■ EXERCISE DATA
::::

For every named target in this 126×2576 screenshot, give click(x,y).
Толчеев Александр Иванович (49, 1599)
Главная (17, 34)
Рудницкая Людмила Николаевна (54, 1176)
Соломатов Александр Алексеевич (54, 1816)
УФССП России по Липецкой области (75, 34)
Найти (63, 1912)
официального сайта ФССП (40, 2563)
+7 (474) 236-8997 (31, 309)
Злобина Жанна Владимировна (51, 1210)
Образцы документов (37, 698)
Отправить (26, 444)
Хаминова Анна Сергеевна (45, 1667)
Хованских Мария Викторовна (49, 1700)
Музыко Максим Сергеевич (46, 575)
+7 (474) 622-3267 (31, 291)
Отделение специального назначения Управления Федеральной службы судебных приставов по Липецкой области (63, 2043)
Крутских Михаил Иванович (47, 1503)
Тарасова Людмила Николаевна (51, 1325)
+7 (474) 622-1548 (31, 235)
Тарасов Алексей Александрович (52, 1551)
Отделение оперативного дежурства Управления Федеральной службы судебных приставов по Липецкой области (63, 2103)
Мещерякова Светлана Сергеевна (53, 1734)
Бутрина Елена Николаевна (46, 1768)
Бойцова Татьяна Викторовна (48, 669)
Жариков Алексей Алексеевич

::::

■ EXERCISE PROMPT
The records above must be retyped in full, exactly as written.

■ RESPONSE AREA
For every named target in this 126×2576 screenshot, give click(x,y).
Толчеев Александр Иванович (49, 1599)
Главная (17, 34)
Рудницкая Людмила Николаевна (54, 1176)
Соломатов Александр Алексеевич (54, 1816)
УФССП России по Липецкой области (75, 34)
Найти (63, 1912)
официального сайта ФССП (40, 2563)
+7 (474) 236-8997 (31, 309)
Злобина Жанна Владимировна (51, 1210)
Образцы документов (37, 698)
Отправить (26, 444)
Хаминова Анна Сергеевна (45, 1667)
Хованских Мария Викторовна (49, 1700)
Музыко Максим Сергеевич (46, 575)
+7 (474) 622-3267 (31, 291)
Отделение специального назначения Управления Федеральной службы судебных приставов по Липецкой области (63, 2043)
Крутских Михаил Иванович (47, 1503)
Тарасова Людмила Николаевна (51, 1325)
+7 (474) 622-1548 (31, 235)
Тарасов Алексей Александрович (52, 1551)
Отделение оперативного дежурства Управления Федеральной службы судебных приставов по Липецкой области (63, 2103)
Мещерякова Светлана Сергеевна (53, 1734)
Бутрина Елена Николаевна (46, 1768)
Бойцова Татьяна Викторовна (48, 669)
Жариков Алексей Алексеевич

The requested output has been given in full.